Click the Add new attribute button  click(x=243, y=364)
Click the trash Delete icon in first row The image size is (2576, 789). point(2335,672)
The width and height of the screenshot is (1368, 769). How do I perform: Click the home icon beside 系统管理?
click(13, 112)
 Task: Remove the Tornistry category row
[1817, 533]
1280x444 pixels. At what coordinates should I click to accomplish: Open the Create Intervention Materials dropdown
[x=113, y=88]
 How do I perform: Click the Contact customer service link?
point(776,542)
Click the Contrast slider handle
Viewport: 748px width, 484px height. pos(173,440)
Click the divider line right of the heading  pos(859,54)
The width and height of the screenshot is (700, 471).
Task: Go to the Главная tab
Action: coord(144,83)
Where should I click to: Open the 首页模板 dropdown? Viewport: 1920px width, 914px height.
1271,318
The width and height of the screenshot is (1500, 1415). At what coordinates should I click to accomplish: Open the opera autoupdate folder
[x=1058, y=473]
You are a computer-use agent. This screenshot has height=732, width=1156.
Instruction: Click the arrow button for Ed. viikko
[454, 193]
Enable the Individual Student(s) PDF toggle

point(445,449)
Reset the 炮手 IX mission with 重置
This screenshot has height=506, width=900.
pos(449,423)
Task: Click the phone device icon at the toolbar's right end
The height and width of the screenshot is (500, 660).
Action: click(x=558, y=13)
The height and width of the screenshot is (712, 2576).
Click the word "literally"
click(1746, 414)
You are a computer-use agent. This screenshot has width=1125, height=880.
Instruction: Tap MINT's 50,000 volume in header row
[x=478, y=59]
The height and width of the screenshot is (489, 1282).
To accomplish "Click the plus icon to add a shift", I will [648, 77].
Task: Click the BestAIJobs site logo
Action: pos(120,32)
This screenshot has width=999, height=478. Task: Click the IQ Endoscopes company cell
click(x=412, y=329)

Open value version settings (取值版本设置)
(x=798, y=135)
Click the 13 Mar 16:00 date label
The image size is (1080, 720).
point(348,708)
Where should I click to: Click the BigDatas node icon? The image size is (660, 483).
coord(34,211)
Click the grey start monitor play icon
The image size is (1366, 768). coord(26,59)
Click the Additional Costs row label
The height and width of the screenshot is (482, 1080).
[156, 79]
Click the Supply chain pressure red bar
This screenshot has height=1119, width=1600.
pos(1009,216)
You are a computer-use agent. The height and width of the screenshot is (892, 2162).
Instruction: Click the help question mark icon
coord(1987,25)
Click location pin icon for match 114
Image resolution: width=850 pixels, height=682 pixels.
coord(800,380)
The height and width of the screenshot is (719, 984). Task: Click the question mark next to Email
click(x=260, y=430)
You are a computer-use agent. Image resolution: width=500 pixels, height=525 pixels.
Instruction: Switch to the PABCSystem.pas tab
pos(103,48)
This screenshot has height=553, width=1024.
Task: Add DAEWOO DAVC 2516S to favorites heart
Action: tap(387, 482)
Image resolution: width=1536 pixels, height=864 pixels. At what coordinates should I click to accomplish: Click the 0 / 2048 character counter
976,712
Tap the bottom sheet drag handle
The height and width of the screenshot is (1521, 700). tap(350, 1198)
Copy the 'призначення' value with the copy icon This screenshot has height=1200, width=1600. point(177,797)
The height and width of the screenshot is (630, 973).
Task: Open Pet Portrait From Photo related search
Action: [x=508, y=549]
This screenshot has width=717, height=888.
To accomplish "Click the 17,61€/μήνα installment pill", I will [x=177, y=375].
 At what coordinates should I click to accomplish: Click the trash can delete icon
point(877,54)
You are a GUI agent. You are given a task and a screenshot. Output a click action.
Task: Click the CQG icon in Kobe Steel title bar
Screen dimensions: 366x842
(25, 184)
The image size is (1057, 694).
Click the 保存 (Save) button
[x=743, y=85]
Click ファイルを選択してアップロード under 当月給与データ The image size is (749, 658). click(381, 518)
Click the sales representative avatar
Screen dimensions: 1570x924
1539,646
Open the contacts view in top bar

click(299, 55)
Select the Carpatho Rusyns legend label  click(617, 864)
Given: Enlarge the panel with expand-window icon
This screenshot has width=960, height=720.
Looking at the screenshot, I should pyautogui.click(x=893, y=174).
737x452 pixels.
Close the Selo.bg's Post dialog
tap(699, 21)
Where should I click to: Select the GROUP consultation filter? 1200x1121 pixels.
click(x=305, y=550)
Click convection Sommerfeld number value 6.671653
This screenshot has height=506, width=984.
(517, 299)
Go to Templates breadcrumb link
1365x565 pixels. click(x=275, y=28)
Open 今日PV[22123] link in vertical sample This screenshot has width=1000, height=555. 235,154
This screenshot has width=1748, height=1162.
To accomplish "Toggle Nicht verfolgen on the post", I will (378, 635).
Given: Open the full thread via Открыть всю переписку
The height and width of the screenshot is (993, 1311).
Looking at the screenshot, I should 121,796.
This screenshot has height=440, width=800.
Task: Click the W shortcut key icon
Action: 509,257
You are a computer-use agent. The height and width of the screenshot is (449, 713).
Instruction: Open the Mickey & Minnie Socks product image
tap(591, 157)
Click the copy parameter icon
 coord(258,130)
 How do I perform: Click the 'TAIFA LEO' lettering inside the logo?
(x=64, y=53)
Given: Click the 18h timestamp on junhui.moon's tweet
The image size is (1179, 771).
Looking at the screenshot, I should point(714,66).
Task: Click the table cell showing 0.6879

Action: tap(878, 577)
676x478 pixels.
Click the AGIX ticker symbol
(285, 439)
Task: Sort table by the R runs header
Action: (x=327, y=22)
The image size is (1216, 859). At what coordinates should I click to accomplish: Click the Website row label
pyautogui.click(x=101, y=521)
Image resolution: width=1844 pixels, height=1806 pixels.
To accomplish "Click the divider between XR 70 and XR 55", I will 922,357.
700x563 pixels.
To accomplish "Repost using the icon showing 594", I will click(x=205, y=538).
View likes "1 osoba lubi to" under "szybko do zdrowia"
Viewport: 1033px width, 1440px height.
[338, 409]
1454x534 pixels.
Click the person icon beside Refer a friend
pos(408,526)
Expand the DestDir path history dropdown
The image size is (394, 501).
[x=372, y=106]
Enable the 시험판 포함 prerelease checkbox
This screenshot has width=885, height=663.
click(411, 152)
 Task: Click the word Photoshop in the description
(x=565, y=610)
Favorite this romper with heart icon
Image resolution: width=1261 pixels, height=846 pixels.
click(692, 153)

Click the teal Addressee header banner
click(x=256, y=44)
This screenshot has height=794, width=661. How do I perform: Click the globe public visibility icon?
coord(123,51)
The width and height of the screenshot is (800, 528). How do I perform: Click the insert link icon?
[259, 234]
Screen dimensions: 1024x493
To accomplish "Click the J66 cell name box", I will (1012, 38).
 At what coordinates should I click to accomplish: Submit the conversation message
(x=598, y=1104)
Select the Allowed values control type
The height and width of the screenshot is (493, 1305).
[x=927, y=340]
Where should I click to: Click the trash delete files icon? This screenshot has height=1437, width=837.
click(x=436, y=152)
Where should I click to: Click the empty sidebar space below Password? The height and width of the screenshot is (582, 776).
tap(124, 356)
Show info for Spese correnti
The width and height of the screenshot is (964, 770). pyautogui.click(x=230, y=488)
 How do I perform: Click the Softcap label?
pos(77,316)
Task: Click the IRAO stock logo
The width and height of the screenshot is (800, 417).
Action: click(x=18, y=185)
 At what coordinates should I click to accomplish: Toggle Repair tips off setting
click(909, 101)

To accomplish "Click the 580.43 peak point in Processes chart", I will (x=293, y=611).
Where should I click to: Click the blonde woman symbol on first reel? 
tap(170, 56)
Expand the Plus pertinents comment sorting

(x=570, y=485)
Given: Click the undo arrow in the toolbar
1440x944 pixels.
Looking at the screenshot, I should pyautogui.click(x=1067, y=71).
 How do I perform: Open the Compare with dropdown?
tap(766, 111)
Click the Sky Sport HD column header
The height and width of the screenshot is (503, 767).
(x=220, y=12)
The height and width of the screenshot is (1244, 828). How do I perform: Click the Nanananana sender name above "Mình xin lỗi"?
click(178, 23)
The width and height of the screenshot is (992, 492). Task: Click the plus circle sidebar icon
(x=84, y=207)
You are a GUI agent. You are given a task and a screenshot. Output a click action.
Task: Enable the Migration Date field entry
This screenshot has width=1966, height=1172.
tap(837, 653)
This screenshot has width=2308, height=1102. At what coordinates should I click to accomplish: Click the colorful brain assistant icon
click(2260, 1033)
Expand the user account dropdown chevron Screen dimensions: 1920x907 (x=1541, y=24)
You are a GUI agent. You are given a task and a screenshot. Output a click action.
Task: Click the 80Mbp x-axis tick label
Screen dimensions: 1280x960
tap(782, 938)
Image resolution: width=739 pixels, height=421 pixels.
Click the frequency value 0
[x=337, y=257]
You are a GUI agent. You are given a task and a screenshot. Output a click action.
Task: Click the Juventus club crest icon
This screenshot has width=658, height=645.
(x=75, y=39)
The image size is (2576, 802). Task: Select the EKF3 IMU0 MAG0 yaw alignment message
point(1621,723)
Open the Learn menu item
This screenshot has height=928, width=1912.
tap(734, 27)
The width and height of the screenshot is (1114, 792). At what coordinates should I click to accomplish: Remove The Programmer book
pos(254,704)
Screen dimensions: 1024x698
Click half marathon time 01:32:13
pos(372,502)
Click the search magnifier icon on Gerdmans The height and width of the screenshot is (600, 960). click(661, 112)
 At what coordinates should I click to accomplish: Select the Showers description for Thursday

= Action item =
Only lines with the word "computer" count here; copy every one from the records.

= Answer space =
You are a computer-use agent. This screenshot has height=732, width=1156.
You are a computer-use agent. This screenshot has width=1125, height=880.
You are a computer-use agent. The height and width of the screenshot is (892, 2162).
You are a computer-use agent. Image resolution: width=500 pixels, height=525 pixels.
You are a computer-use agent. The height and width of the screenshot is (449, 713).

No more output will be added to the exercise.